What are the digits used in base two?
-Base two uses two digits which are zero and one.
How many digits does base ten have?
-Base ten uses 10 digits which are 0 to 9.
What is the place value of each digit in the number 6231 in base eight?
-The place values from right to left are eight to the power of zero, eight to the power of one, eight to the power of two, and eight to the power of three.
How do you calculate the digit value of a particular digit in a number?
-The digit value is calculated by multiplying the digit by its place value.
What is the number value of the number 6231 in base eight?
-The number value is calculated by summing the digit values: 6 * 512 + 2 * 64 + 3 * 8 + 1 * 1 which equals 3220.
How do you convert a base 10 number to a different base using division by place value?
-You write down the place values of the target base, starting from the rightmost digit. Then you determine how many times each place value fits into the number, writing down the quotient and carrying over the remainder to the next place value.
What is the base 5 representation of the number 563 in base 10?
-The base 5 representation of 563 in base 10 is 4223.
How can you convert a number from base 6 to base 10?
-You multiply each digit by its corresponding place value and sum up all the products to get the base 10 number.
What is the process of converting a number from base 8 to base 2?
-Each digit in base 8 is equivalent to three digits in base 2. You convert each digit into three binary digits using the values 4, 2, and 1, and then combine them.
How do you perform addition in different number bases?
-You can either write the numbers vertically and add them digit by digit, carrying over as necessary, or convert the numbers to base 10, perform the addition, and then convert the result back to the original base.
Can you provide an example of subtracting numbers in base 6?
-Yes, to subtract numbers in base 6, you can either perform the operation directly in base 6 by borrowing as necessary, or convert both numbers to base 10, perform the subtraction, and then convert the result back to base 6.

Outlines

00:00

📘 Introduction to Number Bases

Teacher Daisy introduces the concept of number bases in Form 4 Chapter 2. She explains that different bases use varying digits, such as base 2 with 0 and 1, base 3 with 0 to 2, and so on up to base 10 with 0 to 9. The script provides an example of counting balls in base 2, base 3, and base 10, emphasizing the use of only two digits in base 2 (0 and 1).
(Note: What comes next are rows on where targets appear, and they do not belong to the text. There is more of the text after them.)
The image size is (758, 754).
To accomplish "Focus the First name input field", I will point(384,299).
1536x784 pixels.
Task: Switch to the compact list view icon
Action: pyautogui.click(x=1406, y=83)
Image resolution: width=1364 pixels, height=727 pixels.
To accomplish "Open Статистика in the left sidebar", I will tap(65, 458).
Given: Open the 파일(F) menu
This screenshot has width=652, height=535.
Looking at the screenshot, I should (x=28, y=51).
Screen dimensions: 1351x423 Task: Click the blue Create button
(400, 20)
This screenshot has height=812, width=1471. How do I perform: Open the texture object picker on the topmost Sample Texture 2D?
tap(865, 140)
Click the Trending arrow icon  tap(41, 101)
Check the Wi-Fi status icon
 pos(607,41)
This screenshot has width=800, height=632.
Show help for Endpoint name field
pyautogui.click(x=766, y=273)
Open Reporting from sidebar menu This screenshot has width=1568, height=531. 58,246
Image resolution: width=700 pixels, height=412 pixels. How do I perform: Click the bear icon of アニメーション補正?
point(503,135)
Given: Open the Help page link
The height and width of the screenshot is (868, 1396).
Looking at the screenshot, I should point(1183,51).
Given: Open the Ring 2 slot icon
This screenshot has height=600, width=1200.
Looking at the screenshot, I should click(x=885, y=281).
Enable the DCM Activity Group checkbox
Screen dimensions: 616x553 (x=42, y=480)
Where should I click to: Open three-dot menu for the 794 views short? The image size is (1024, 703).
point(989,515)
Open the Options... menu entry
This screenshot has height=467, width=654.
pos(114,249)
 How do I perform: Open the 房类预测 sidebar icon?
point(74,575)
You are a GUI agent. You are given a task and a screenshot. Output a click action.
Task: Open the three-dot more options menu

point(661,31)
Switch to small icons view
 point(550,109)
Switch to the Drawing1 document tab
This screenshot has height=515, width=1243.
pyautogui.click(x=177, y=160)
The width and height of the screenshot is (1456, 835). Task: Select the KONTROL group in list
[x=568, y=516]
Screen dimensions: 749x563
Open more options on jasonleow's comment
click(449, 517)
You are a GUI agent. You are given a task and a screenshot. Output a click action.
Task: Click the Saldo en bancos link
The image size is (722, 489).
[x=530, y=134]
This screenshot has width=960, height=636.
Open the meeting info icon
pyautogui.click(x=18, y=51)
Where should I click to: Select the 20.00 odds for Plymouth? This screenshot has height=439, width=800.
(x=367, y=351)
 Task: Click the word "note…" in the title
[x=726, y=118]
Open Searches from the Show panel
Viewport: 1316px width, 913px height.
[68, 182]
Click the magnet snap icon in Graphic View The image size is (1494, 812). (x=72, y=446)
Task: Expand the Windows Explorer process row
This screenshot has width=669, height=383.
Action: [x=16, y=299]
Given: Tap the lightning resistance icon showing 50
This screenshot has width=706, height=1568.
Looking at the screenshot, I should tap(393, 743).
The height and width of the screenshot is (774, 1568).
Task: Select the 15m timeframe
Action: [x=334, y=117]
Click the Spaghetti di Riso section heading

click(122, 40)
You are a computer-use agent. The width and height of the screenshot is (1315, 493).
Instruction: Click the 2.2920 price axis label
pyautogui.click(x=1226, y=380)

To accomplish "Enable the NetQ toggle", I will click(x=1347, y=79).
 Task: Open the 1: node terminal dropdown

It also explains the concept of place values, which are determined by the base raised to the power of the position number. The script concludes with an example of calculating place values for numbers in base 8 and base 2.

05:03

🔢 Understanding Digit Values

This section delves into the concept of digit values, which are calculated by multiplying a digit by its place value. The script provides examples of determining the value of an underlined digit in numbers given in base 8 and base 9. It then explains how to calculate the number value of a given number in various bases by summing the digit values. Examples are given for numbers in base 8 and base 2, with the process of converting these to base 10 values and then back to their original base.

10:03

🔄 Converting Numbers Between Bases

The script teaches two methods for converting numbers from one base to another: division using place value and division using base value. It demonstrates the conversion of the decimal number 563 to base 5 and base 8 using both methods. The process involves dividing the number by increasing powers of the target base and recording the remainders to construct the number in the new base. The script shows that both methods yield the same result.

15:05

🧮 Advanced Base Conversions and Calculations

This part of the script covers the conversion of numbers from base 6 to base 9 and from base 2 to base 8, as well as the reverse, from base 8 to base 2. It explains the process of grouping digits in threes for base 2 to base 8 conversions and vice versa, using the equivalence of three binary digits to one octal digit. The script also mentions the use of calculators for base conversions, suggesting the use of specific functions for different bases.

20:07

➕➖ Addition and Subtraction in Number Bases

The final paragraph discusses methods for performing addition and subtraction in different number bases. It introduces the use of vertical form for direct calculations and the conversion of numbers to base 10 for easier computation. Examples are provided for adding and subtracting numbers in base 2 and base 6, showing how to convert to base 10 for calculation and then back to the original base. The script concludes with a concept map for the chapter and an invitation for feedback and engagement from viewers.

Mindmap

Keywords

💡Number Bases

Number bases refer to the system of representing numbers using a set of digits. In the video, various bases such as binary (base 2), ternary (base 3), and decimal (base 10) are discussed. Each base uses a different number of digits, for example, binary uses 0 and 1, while decimal uses 0 to 9. The concept is central to the video's theme of teaching number systems, as it lays the foundation for understanding how numbers are represented in different bases.

💡Digit

A digit is a single symbol that represents a value in a positional numeral system. In the context of the video, digits are the building blocks of numbers in any base. For instance, binary digits are '0' and '1', and decimal digits range from '0' to '9'. Understanding digits is crucial for grasping how numbers are constructed and interpreted in different bases.

💡Place Value

Place value denotes the value of a digit based on its position within a number. The video explains that in any base, the place value is calculated by multiplying the base raised to the power of the digit's position. For example, in base 8, the rightmost digit has a place value of 8^0, the next has 8^1, and so on. This concept is essential for calculating the value of numbers in different bases.

💡Digit Value

Digit value is the numerical value of a particular digit in a number, which is found by multiplying the digit by its place value. The video uses examples such as calculating the digit values in base 8 and base 2 numbers to demonstrate how to find the value of each digit within a number. This is a key step in determining the overall value of a number in any given base.

💡Number Value

Number value is the total value of a number in a given base, calculated by summing the digit values. The script provides examples of finding the number value of base 8 and base 2 numbers by adding up the digit values. This concept is fundamental to understanding the magnitude of numbers across different bases.

💡Conversion

Conversion in the video refers to the process of changing a number from one base to another. The script describes methods for converting numbers between bases like base 2, base 5, and base 8. Conversion is a central theme as it allows understanding and comparison of numbers across different numeral systems.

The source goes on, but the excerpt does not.